Your instructions » Format the lines of the records, from the line containing "click on Features." through the line containing "center [1280, 62].", inclusive, as a Markdown table with the columns Row and Line. Number each line and omit blank lines.

Records for locating described items:

****************

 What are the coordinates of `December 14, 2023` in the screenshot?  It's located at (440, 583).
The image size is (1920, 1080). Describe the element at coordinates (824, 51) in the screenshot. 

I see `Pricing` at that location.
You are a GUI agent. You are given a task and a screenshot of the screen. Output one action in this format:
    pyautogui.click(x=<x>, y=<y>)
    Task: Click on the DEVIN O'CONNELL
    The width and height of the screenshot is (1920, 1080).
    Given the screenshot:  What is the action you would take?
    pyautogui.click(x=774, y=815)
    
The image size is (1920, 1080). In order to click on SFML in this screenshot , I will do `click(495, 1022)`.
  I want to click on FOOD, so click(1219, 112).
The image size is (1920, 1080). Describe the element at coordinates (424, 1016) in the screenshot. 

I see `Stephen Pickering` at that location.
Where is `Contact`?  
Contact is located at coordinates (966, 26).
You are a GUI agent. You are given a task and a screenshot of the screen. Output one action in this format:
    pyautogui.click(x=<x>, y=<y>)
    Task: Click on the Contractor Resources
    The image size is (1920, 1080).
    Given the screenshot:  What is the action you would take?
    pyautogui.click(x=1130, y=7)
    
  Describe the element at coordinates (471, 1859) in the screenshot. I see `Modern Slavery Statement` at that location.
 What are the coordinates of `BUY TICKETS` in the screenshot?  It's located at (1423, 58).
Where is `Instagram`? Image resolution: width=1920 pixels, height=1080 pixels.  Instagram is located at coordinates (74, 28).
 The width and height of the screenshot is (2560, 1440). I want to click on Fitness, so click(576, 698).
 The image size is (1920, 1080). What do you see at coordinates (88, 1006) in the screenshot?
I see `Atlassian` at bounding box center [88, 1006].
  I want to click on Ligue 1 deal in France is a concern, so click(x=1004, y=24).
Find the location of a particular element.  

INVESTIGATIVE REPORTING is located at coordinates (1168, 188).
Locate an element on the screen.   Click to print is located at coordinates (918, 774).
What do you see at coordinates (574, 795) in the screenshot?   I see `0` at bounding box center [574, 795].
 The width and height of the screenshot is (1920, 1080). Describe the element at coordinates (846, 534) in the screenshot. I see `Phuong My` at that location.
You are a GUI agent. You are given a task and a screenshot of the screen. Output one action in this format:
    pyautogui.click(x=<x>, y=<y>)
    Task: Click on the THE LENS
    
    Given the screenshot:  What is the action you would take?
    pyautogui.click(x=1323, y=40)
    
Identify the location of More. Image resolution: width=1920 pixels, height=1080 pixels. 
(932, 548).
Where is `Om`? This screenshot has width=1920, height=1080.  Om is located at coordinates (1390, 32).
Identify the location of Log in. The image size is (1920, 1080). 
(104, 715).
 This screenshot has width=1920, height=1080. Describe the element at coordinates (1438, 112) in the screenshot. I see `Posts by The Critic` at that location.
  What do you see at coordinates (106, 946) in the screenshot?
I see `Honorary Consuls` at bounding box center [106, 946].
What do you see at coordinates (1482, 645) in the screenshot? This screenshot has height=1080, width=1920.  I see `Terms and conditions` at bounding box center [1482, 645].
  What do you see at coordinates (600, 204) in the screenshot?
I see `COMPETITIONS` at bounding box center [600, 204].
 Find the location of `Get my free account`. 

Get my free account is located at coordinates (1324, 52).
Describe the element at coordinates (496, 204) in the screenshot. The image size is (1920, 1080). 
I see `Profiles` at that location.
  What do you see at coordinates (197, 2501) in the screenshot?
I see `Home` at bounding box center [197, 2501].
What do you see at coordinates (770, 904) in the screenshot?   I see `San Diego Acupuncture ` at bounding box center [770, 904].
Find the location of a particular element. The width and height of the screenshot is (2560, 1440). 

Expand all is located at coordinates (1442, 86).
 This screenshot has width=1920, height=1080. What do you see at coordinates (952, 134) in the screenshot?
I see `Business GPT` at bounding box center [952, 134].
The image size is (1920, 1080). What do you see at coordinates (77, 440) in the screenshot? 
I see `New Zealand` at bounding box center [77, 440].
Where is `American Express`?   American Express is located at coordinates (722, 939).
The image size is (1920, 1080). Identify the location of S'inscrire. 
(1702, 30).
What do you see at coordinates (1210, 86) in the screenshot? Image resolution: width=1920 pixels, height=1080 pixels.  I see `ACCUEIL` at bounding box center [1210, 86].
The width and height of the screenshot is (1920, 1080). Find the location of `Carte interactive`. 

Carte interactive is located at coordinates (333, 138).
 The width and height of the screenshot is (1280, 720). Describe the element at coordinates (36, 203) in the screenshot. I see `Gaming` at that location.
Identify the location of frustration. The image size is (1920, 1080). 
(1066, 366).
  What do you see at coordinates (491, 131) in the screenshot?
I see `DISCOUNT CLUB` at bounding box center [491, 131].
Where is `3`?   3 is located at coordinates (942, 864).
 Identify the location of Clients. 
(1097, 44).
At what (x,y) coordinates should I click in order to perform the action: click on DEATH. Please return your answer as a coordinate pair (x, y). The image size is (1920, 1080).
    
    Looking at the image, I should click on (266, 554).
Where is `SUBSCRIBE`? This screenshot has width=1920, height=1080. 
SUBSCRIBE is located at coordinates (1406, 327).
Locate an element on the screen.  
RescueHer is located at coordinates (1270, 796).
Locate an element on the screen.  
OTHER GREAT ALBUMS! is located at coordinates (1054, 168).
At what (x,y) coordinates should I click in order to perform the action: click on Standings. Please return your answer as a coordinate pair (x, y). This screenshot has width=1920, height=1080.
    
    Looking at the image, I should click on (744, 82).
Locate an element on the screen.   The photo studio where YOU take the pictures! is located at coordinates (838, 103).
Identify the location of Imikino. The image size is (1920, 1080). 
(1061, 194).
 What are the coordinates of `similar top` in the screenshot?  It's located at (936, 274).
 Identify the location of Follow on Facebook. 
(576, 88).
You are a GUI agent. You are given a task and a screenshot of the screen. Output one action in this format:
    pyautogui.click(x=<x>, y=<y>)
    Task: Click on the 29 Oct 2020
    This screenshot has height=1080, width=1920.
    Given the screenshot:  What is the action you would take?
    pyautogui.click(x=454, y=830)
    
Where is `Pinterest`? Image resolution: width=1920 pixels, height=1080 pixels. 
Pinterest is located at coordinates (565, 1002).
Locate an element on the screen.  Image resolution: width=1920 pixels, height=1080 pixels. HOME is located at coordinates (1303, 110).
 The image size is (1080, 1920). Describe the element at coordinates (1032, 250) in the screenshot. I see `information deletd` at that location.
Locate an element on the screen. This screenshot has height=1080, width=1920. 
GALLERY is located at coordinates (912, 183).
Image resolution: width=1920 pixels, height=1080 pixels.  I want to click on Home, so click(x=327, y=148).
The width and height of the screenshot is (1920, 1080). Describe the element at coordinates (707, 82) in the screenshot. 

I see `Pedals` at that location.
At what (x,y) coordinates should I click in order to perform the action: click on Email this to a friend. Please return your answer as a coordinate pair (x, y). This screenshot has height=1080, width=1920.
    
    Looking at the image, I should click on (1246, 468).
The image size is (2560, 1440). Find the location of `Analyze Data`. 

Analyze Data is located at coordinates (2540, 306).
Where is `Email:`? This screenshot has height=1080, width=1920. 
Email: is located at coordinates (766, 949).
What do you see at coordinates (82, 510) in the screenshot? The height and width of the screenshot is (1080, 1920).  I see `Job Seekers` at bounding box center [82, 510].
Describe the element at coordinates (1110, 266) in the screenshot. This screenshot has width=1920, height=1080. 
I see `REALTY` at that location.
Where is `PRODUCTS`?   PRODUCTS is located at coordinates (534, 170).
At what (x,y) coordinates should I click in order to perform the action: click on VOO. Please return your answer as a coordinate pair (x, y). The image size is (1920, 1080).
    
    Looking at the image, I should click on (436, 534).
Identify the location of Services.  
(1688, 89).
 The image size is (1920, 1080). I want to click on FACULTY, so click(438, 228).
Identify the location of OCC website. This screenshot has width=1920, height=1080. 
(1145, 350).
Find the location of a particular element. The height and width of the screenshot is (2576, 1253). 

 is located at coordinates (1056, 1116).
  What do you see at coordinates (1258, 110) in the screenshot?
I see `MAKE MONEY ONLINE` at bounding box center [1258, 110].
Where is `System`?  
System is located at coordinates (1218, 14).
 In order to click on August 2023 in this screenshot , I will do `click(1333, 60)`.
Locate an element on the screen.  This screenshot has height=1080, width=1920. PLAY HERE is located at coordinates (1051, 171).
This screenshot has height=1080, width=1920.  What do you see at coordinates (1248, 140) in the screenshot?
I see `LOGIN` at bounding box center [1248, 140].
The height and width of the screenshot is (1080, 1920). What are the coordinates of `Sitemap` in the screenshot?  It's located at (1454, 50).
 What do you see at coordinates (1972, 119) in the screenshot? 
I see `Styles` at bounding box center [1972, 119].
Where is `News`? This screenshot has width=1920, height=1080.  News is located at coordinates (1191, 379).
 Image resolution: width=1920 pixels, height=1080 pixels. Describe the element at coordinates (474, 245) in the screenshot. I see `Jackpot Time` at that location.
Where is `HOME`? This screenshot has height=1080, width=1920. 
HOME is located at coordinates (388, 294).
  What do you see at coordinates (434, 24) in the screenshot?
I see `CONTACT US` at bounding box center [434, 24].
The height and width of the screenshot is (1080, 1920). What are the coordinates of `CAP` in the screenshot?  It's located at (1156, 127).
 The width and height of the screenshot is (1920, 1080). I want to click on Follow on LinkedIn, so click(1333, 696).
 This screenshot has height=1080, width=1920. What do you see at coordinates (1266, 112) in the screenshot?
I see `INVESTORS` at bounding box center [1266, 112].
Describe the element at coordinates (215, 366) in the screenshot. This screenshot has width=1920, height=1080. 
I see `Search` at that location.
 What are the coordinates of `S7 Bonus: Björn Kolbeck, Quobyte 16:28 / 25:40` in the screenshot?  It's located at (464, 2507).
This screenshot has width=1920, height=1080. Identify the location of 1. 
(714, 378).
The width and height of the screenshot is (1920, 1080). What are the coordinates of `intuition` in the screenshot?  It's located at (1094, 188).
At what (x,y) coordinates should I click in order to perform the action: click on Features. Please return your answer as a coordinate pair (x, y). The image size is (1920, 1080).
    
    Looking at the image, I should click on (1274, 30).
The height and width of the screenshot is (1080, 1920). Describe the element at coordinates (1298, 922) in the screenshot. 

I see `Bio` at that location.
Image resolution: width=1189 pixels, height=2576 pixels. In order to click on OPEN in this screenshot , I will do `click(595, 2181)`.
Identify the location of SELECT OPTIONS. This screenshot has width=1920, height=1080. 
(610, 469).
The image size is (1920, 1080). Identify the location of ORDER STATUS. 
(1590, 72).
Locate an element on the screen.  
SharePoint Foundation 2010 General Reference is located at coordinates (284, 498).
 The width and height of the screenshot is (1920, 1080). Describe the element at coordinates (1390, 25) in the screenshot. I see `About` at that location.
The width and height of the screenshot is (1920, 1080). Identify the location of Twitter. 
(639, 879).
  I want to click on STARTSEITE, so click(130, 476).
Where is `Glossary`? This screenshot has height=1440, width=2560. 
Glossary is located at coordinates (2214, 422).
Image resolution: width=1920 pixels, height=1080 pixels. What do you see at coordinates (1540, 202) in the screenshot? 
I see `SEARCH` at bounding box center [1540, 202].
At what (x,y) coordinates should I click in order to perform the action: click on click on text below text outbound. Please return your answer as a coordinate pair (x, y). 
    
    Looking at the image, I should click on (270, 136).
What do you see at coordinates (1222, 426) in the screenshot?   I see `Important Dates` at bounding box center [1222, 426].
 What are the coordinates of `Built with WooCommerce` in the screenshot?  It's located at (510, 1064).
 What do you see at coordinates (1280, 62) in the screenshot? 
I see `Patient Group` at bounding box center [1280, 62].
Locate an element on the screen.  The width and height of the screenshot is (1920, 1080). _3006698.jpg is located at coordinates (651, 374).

****************

Finished task »
| Row | Line |
|---|---|
| 1 | At what (x,y) coordinates should I click in order to perform the action: click on Features. Please return your answer as a coordinate pair (x, y). The image size is (1920, 1080). |
| 2 |     Looking at the image, I should click on (1274, 30). |
| 3 | The height and width of the screenshot is (1080, 1920). Describe the element at coordinates (1298, 922) in the screenshot.  |
| 4 | I see `Bio` at that location. |
| 5 | Image resolution: width=1189 pixels, height=2576 pixels. In order to click on OPEN in this screenshot , I will do `click(595, 2181)`. |
| 6 | Identify the location of SELECT OPTIONS. This screenshot has width=1920, height=1080.  |
| 7 | (610, 469). |
| 8 | The image size is (1920, 1080). Identify the location of ORDER STATUS.  |
| 9 | (1590, 72). |
| 10 | Locate an element on the screen.   |
| 11 | SharePoint Foundation 2010 General Reference is located at coordinates (284, 498). |
| 12 |  The width and height of the screenshot is (1920, 1080). Describe the element at coordinates (1390, 25) in the screenshot. I see `About` at that location. |
| 13 | The width and height of the screenshot is (1920, 1080). Identify the location of Twitter.  |
| 14 | (639, 879). |
| 15 |   I want to click on STARTSEITE, so click(130, 476). |
| 16 | Where is `Glossary`? This screenshot has height=1440, width=2560.  |
| 17 | Glossary is located at coordinates (2214, 422). |
| 18 | Image resolution: width=1920 pixels, height=1080 pixels. What do you see at coordinates (1540, 202) in the screenshot?  |
| 19 | I see `SEARCH` at bounding box center [1540, 202]. |
| 20 | At what (x,y) coordinates should I click in order to perform the action: click on click on text below text outbound. Please return your answer as a coordinate pair (x, y).  |
| 21 |     Looking at the image, I should click on (270, 136). |
| 22 | What do you see at coordinates (1222, 426) in the screenshot?   I see `Important Dates` at bounding box center [1222, 426]. |
| 23 |  What are the coordinates of `Built with WooCommerce` in the screenshot?  It's located at (510, 1064). |
| 24 |  What do you see at coordinates (1280, 62) in the screenshot?  |
| 25 | I see `Patient Group` at bounding box center [1280, 62]. |